AGUANGA, Calif. — An illegal marijuana growing operation where seven people were fatally shot in a small, rural Southern California town had the markings of organized crime, authorities said Tuesday.
More than 20 people lived on the property, which had several makeshift dwellings, a nursery and vehicles used in production, Riverside County Sheriff Chad Bianco said. Marijuana was processed to honey oil, a highly potent concentrate made by extracting the high-inducing chemical THC from cannabis.
All seven victims and witnesses were Laotian, Bianco said. Six people were found dead on the property, and a woman who was shot there died later at a hospital.
“This was not a small operation,” Bianco said. “This is a very organized-crime type of an operation.”
Illegal grows are common in and around Aguanga, a single stop-sign town of about 2,000 people north of San Diego with horse ranches along dirt roads. Still, the scale of the Labor Day massacre stunned residents and showed how violence permeates California’s illegal marijuana market.

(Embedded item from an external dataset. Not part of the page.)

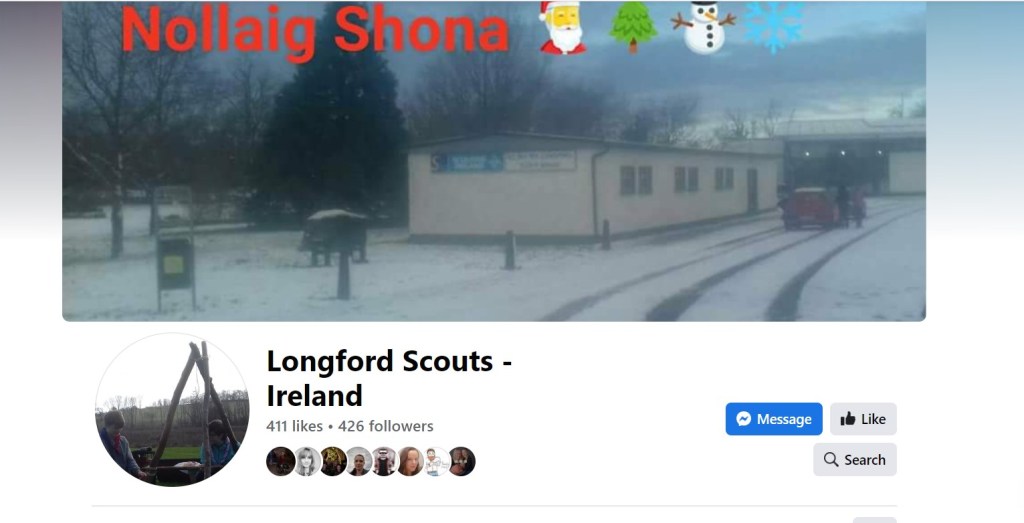1024x523 pixels.
Task: Open the third follower avatar with golden lights
Action: click(333, 462)
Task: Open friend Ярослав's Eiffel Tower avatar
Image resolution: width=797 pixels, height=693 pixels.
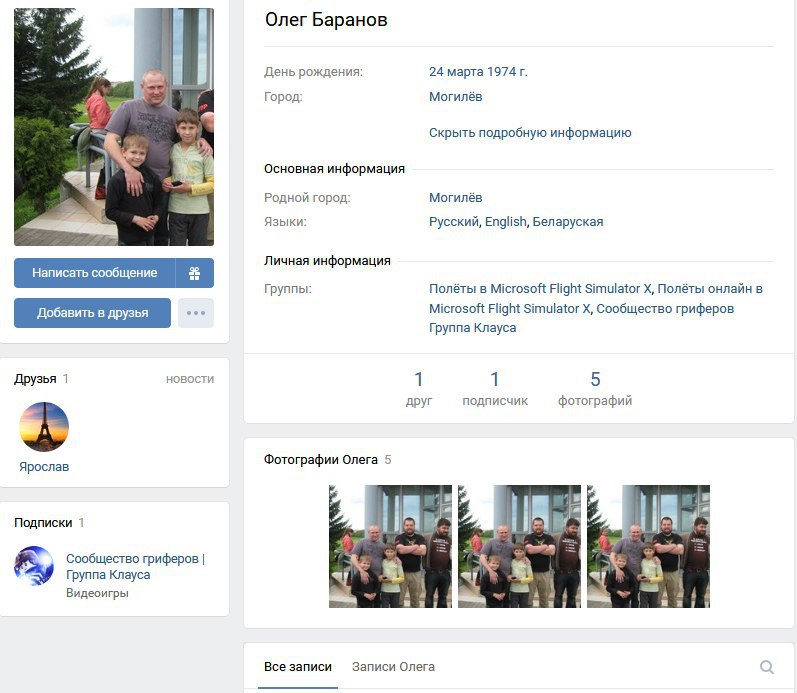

The state broadly legalized recreational marijuana sales in January 2018. But the illicit market is thriving — in part because hefty legal marijuana taxes send consumers looking for better deals in the illegal economy.
Before dawn Monday, Riverside County sheriff’s deputies responded to a 911 call of an assault with a deadly weapon and shots fired at the Aguanga home.
Investigators seized more than 1,000 pounds of marijuana and several hundred marijuana plants.
Despite there being no arrests or identified suspects, the sheriff’s statement called the deaths “an isolated incident” that did not threaten people in Aguanga.
Partially eaten pizza sat in boxes in a circular dirt driveway of the dilapidated two-bedroom house where the shootings occurred. Three cars were parked outside — one with its front doors open.
Cases of bottled water were stacked on the front porch, which was strewn with clothing and plastic bags.